* _Source passage_
** Start **

Language Log

Breakfast experiments in THE

May 29, 2014 @ 7:19 pm · Filed by Mark Liberman under Linguistics in the news

Matthew Reisz, "Big data serves up linguistics insights", Times Higher Education 5/29/2014:

Meaningful research into linguistics can now be conducted in the time it takes to have breakfast, thanks to the “transformative” impact of “big data” on the field.

That is the view of Mark Liberman, Christopher H. Browne distinguished professor of linguistics at the University of Pennsylvania, who told a panel discussion that “datasets are no longer the exclusive preserve of the scientific hierarchy” and that “any bright undergraduate with an internet connection can access and interpret the primary data”.

The event Reisz is reporting on was the joint British Academy/Philological Society panel "Language, Linguistics and the Data Explosion", held 5/9/2014 in London. The slides for my presentation are here.

** End **

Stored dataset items

** Start **

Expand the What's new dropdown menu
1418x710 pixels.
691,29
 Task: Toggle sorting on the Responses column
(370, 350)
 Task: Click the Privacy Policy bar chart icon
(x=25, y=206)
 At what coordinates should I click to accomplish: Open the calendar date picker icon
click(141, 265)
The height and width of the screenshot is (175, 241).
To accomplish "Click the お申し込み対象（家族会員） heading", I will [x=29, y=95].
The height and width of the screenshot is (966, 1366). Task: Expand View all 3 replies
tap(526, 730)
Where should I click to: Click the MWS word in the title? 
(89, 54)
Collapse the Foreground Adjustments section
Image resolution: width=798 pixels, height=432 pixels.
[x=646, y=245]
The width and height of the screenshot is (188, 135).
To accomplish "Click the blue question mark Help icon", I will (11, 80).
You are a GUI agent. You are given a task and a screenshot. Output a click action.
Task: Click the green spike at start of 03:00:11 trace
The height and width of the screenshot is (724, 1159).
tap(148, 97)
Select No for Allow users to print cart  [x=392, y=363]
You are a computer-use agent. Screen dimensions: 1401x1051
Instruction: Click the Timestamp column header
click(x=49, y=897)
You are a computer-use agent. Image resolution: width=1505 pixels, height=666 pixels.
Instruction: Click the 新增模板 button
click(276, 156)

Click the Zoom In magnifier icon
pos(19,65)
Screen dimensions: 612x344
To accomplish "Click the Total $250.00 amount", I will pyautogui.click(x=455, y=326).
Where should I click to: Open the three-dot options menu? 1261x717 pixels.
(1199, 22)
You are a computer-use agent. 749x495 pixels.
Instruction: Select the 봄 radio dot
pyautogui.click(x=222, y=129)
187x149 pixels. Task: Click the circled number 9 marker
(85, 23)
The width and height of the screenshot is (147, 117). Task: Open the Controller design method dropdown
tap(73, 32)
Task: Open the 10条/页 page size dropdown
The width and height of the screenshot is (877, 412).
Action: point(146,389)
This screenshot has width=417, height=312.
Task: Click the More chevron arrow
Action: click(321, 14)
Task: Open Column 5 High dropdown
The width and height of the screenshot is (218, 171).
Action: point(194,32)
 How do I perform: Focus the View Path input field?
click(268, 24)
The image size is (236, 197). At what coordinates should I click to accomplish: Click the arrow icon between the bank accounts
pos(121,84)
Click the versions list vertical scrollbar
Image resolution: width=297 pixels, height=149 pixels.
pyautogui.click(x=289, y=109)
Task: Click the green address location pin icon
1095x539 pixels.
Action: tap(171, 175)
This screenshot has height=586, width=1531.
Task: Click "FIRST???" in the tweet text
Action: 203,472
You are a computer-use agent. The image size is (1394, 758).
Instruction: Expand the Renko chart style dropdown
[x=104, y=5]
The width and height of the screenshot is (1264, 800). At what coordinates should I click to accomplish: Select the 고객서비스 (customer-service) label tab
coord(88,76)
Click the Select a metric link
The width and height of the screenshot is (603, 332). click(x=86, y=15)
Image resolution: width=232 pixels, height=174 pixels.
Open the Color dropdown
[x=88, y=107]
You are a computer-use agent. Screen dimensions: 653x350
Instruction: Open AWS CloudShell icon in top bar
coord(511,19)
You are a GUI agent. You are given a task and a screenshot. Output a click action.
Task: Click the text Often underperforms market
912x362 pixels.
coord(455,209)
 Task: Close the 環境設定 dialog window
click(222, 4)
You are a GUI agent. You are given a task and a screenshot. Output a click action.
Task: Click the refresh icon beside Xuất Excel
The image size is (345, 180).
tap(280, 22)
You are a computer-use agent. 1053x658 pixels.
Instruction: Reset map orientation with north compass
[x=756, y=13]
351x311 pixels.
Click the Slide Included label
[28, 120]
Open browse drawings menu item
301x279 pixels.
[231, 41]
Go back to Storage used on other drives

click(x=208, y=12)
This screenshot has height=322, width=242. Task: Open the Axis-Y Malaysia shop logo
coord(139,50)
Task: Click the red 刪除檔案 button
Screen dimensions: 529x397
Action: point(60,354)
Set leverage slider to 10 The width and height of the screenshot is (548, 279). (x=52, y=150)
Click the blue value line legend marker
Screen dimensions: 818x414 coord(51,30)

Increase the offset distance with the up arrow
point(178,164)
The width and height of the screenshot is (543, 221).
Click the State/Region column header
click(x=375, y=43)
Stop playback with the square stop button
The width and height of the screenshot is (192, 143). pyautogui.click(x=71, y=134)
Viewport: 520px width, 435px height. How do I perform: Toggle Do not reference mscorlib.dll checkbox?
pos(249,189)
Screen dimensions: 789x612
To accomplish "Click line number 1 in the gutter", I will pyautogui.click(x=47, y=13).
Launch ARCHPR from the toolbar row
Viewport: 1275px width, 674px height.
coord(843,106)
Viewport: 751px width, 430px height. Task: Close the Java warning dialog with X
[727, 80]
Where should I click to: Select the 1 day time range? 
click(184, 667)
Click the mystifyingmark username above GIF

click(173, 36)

** End **

* _Directives_
**a)** According to the Language Log post, on what date and in what city was the panel "Language, Linguistics and the Data Explosion" held?
**b)** Name every institution or publication mentioned in the Language Log post, not counting Language Log itself.
**c)** Edit the Language Log post: reproduce the passage starting at "Meaningful research into" and ending at "on the field.", with "breakfast" changed to "lunch".
The data were drawn from a separate source.

* _Correct answers_
**a)** It was held on 5/9/2014 in London.

**b)** Times Higher Education, University of Pennsylvania, British Academy, Philological Society

**c)**
Meaningful research into linguistics can now be conducted in the time it takes to have lunch, thanks to the “transformative” impact of “big data” on the field.